優しさとは、ただのゲームだ(その3)

2019.08.11 (日)

で、ここでケンカする3年生と1年生。当然、間柄は悪くなる。が、それでも次の日には仲良くなる時がある。交流試合のハンドボールでは蹴ったり叩いたり、そんな試合で。試合後は「あいつ誰だよ」や「名前、なんてやつだ、あいつは」などと言って夜襲でもかけるような勢いなのだが、それでもいつの間にか仲良くなっている時がある。それは、共通点が見つかった時だ。「同じ中学の出身」とか「同じ先輩を知っている」とか「部活が同じ」だったり。たとえお互いがいがみ合っていたとして、仲良くなるには最悪の雰囲気の中でも、共通点が見つかれば、途端に仲良くなれるものなのだ。共通点が見つかれば、なぜか交流試合での険悪な雰囲気が水に流れてしまう。不思議だ。

 

 

 

イライラせずに優しくなるには、相手と仲良くなればいいし、仲良くなるには、自分と相手との間に共通点を見つけることなのだ。共通点とは、はっきりとしたものでなくてもいい。むしろはっきりとした共通点など見つからない時の方が多い。高校生のように、「出身の中学が同じ」とか「部活が同じ」とか「知り合いの先輩がいる」などというものは、実社会では滅多にない。はっきりとしたものでなくとも、なんとなく「自分と似ているな」とか「自分と同じ感じだな」と思えれば、それでいいのだ。

 

 

仕事ができない部下に対しても、「自分も若手の時はこんなだったな」と思えれば、厳しい態度を改めるのではないだろうか。思い通りに動いてくれない子どもに対しても、「自分も子どもの時はこんなだったな」と思えれば、イライラをぶつけようという気も起きなくなるのではないだろうか。自分の仲間に対しては攻撃できない。それはおそらく、集団で身を守る動物の本能に近いものがあるのではないだろうか。自分と同じ種に対しては寛容的になるものだ。肉食であるライオンだって、自分と同じ種ではなく、ヌーや水牛やインパラを狙うだろう。仲良くなるには、「なんとなく同じだな」と思うことであり、自分と相手を重ねて見られるようになることなのだ。

 

 

おそらくこれは、「相手の身になって考える」とか「自分ごととして考える」とか「相手目線になる」ということであろう。
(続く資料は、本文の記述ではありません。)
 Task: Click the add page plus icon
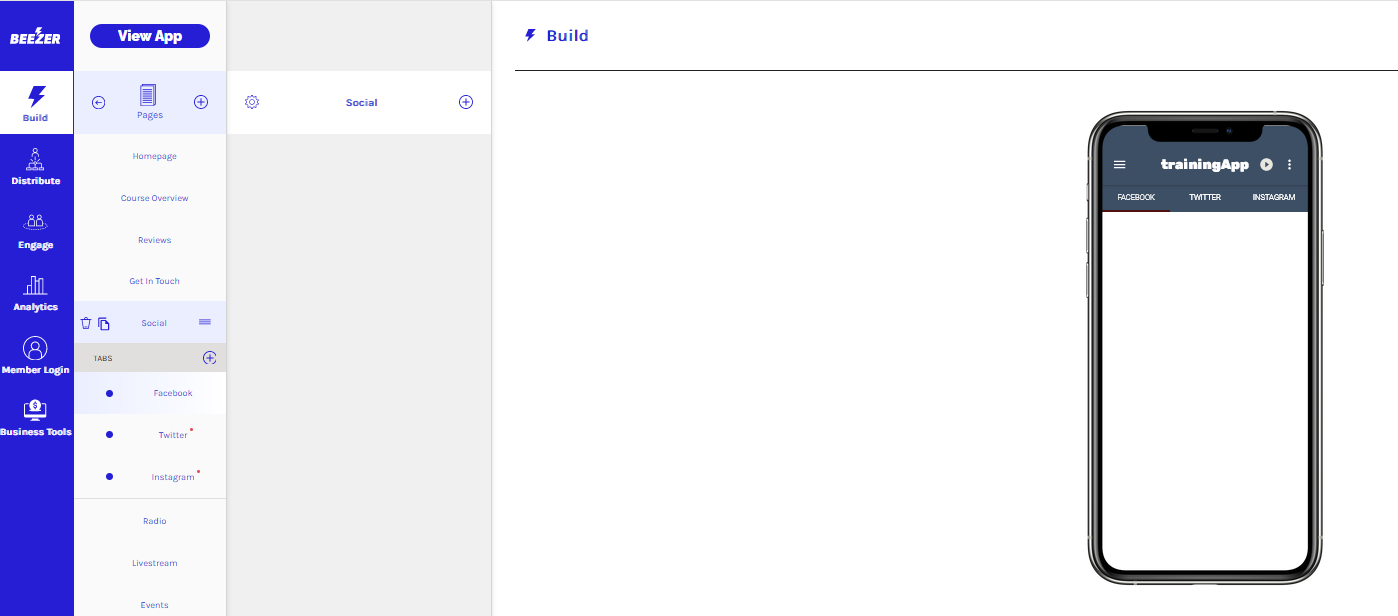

そこで必要なのは、何が共通点かを探す探査能力ではない。しっかりとした本当の意味での共通点度、滅多にない。ではどうするべきか。想像で共通点を作るのだ。

 

 

方法は二つある。ぼやかす方法と、骨組みにしてしまう方法。ぼやかすとは、抽象化することである。範囲を広げるのだ。例えば、「ブルドック→犬→哺乳類→生命体」という風に。これによって、ヒットする範囲が広がるだろう。骨組みにしてしまうとは、正確にはこれも抽象化であるが、幹だけを残すのだ。例えばブルドックを線でだけで描いてみたり。そうすると、線で描けるものはブルドックと同じものに見えるだろう。

 

 

相手と自分との間に共通点を見つけるのである。共通点が見つかれば、それは磁石のように引かれ合い、相手と自分とを重ね合わせてくれる。「アイツもオレと同じだな」と思えれば、相手の姿の向こう側に自分を見ることができよう。相手の姿に、自分を重ね合わせて考えることができるだろう。事実かどうかは分からないが、目に見える相手の姿の向こう、目に見えない部分、相手の目には見えない背景にまで、想像が膨らむことだろう。

 

 

全ては想像することなのだ。「相手はこういう人間だ。その場合、自分に置き換えると何になるだろう」そんな風に、自分と相手の共通点を探す、ただのパズルなのだ。だから誰でもできる。気合いを入れてテレビゲームをする人がいるあろうか。面白いからといって、「よし、今日もやるぞ!」と根性論でドラクエをやる人がいるだろうか。そうではなく、おそらく惰性でやるものだろう。なんとなく、「気づいたらボスを倒せるまでレベル上げをしていた」くらいの勢いだろう。

 

 

「共通点を探す」という穴埋めのゲームだから、誰でもできるものなのだ。共通点が見つかれば、相手と仲良くなれるし、そうすればイライラすることもなくなり、優しく寛容的に接することができるようになるのではないか。

 

 

次回は、このゲームをさらに楽にする、攻略本的な方法を書ければと思う。